— Start RECORDS TO USE —
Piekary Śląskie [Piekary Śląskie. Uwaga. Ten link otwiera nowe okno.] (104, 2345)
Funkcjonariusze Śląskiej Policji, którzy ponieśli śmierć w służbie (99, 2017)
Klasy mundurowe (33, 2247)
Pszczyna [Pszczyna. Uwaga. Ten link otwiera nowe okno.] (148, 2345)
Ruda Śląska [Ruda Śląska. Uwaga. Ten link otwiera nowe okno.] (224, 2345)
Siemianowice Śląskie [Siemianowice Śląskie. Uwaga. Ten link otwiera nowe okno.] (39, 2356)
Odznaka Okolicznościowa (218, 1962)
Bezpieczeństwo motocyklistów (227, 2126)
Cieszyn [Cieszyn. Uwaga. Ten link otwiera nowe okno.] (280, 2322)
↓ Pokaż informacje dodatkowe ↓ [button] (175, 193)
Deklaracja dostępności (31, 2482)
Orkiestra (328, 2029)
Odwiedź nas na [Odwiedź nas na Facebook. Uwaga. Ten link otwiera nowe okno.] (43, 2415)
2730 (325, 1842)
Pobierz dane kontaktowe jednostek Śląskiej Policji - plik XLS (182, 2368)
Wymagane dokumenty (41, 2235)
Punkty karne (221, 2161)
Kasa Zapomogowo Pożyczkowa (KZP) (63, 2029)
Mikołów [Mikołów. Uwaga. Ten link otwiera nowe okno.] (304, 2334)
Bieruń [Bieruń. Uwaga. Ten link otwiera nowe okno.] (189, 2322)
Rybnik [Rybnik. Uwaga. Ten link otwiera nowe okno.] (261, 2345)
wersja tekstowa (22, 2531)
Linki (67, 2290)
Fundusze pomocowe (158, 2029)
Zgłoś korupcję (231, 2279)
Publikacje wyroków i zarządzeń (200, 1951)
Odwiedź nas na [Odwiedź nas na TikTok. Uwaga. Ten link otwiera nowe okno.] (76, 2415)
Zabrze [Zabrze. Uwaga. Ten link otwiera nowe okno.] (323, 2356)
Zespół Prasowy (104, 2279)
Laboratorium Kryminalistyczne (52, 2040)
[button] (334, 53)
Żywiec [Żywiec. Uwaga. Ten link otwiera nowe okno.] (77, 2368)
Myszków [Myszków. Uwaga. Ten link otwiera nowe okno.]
— End RECORDS TO USE —
TASK TO COMPLETE>
Please change every "Ten link otwiera nowe okno" in the records above to "Ten link otwiera nową kartę", leaving everything else as it is.

COMPLETED TASK>
Piekary Śląskie [Piekary Śląskie. Uwaga. Ten link otwiera nową kartę.] (104, 2345)
Funkcjonariusze Śląskiej Policji, którzy ponieśli śmierć w służbie (99, 2017)
Klasy mundurowe (33, 2247)
Pszczyna [Pszczyna. Uwaga. Ten link otwiera nową kartę.] (148, 2345)
Ruda Śląska [Ruda Śląska. Uwaga. Ten link otwiera nową kartę.] (224, 2345)
Siemianowice Śląskie [Siemianowice Śląskie. Uwaga. Ten link otwiera nową kartę.] (39, 2356)
Odznaka Okolicznościowa (218, 1962)
Bezpieczeństwo motocyklistów (227, 2126)
Cieszyn [Cieszyn. Uwaga. Ten link otwiera nową kartę.] (280, 2322)
↓ Pokaż informacje dodatkowe ↓ [button] (175, 193)
Deklaracja dostępności (31, 2482)
Orkiestra (328, 2029)
Odwiedź nas na [Odwiedź nas na Facebook. Uwaga. Ten link otwiera nową kartę.] (43, 2415)
2730 (325, 1842)
Pobierz dane kontaktowe jednostek Śląskiej Policji - plik XLS (182, 2368)
Wymagane dokumenty (41, 2235)
Punkty karne (221, 2161)
Kasa Zapomogowo Pożyczkowa (KZP) (63, 2029)
Mikołów [Mikołów. Uwaga. Ten link otwiera nową kartę.] (304, 2334)
Bieruń [Bieruń. Uwaga. Ten link otwiera nową kartę.] (189, 2322)
Rybnik [Rybnik. Uwaga. Ten link otwiera nową kartę.] (261, 2345)
wersja tekstowa (22, 2531)
Linki (67, 2290)
Fundusze pomocowe (158, 2029)
Zgłoś korupcję (231, 2279)
Publikacje wyroków i zarządzeń (200, 1951)
Odwiedź nas na [Odwiedź nas na TikTok. Uwaga. Ten link otwiera nową kartę.] (76, 2415)
Zabrze [Zabrze. Uwaga. Ten link otwiera nową kartę.] (323, 2356)
Zespół Prasowy (104, 2279)
Laboratorium Kryminalistyczne (52, 2040)
[button] (334, 53)
Żywiec [Żywiec. Uwaga. Ten link otwiera nową kartę.] (77, 2368)
Myszków [Myszków. Uwaga. Ten link otwiera nową kartę.]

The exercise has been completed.